What needs to be done: Can you turn the material into a numbered list, beginning at the line that has "At what coordinates should I click to accomplish: Open" and continuing through its final line, with blank lines dropped? Leave the pictures out and include nothing before that starting line.

(Data listing)
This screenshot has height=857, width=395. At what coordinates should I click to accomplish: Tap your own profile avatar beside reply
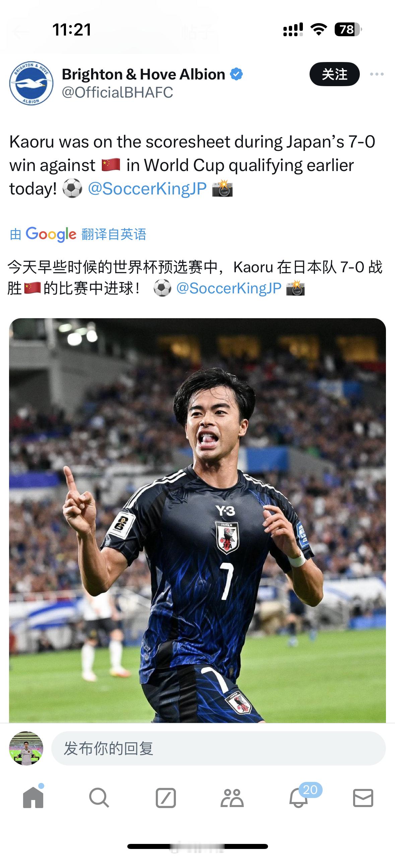[26, 748]
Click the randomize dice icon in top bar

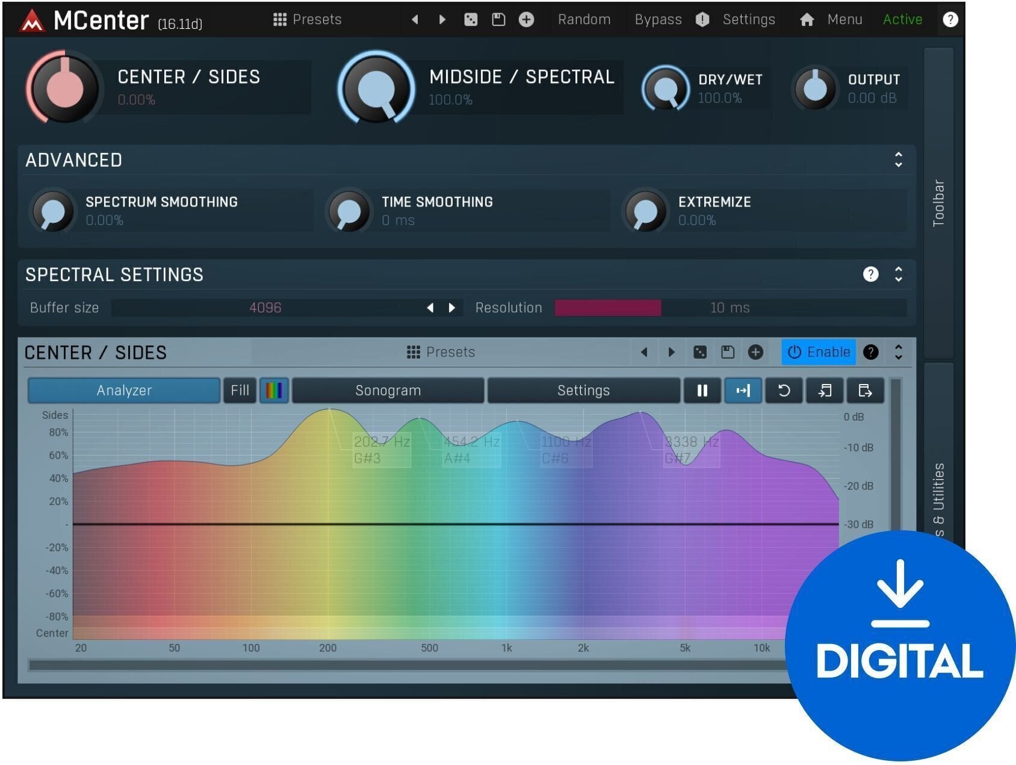coord(471,20)
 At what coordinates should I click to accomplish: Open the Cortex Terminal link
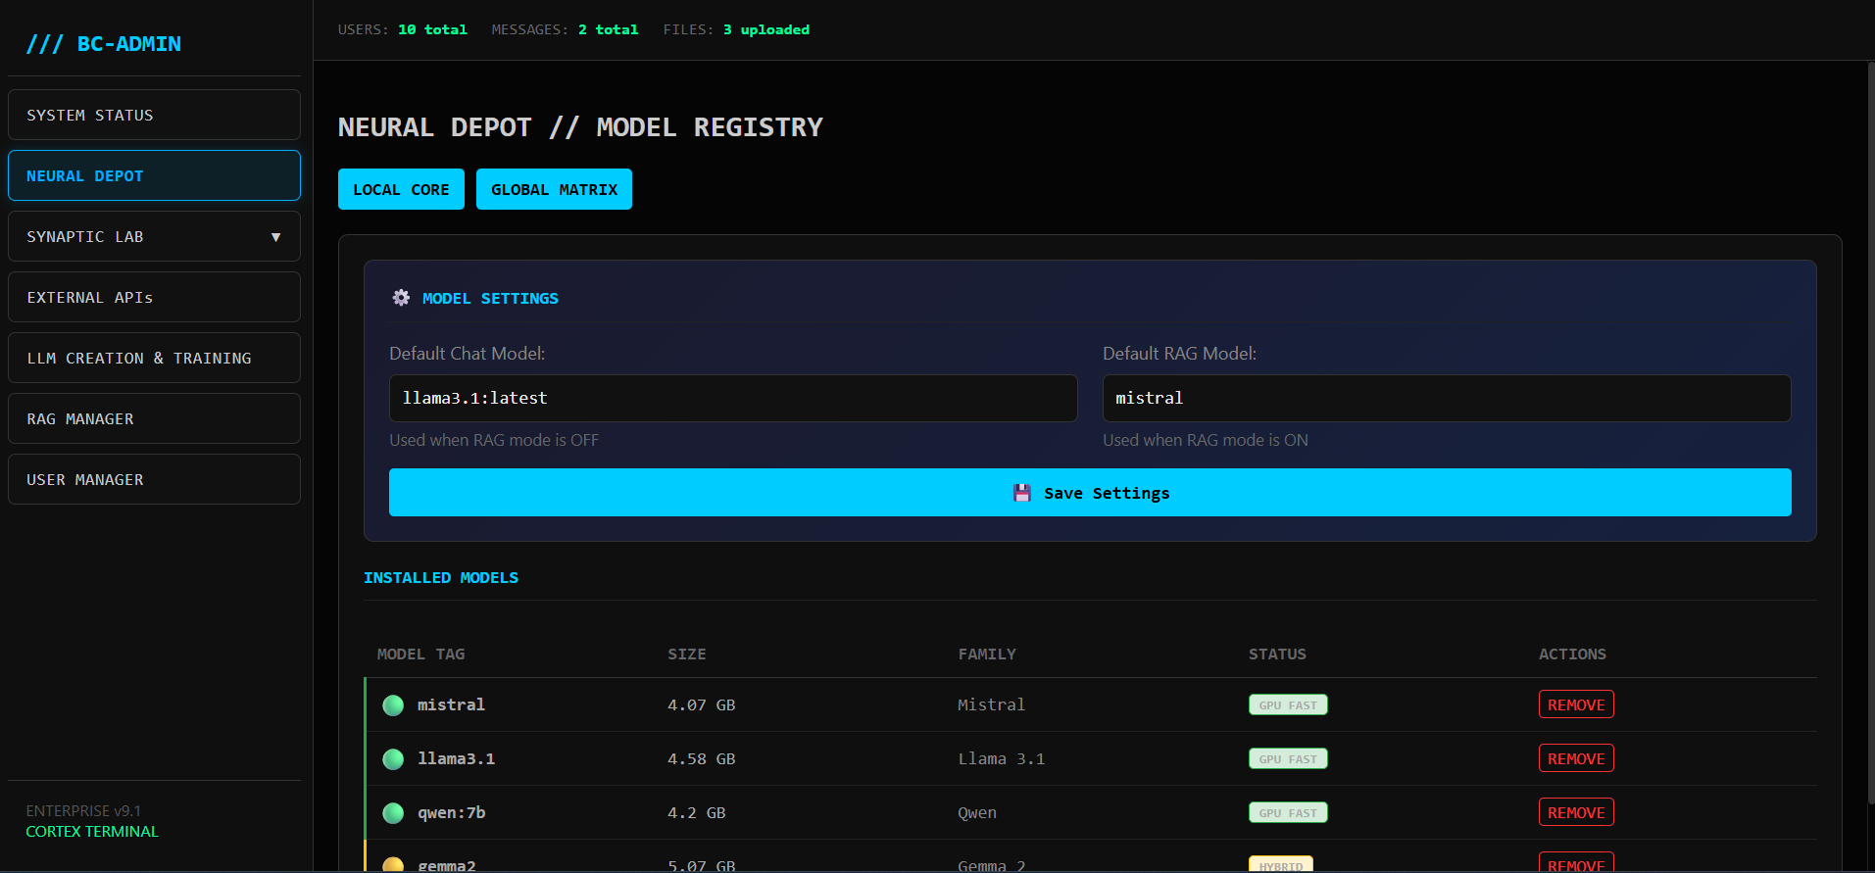92,832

Expected answer:
1.  At what coordinates should I click to accomplish: Open the Cortex Terminal link
2. 92,832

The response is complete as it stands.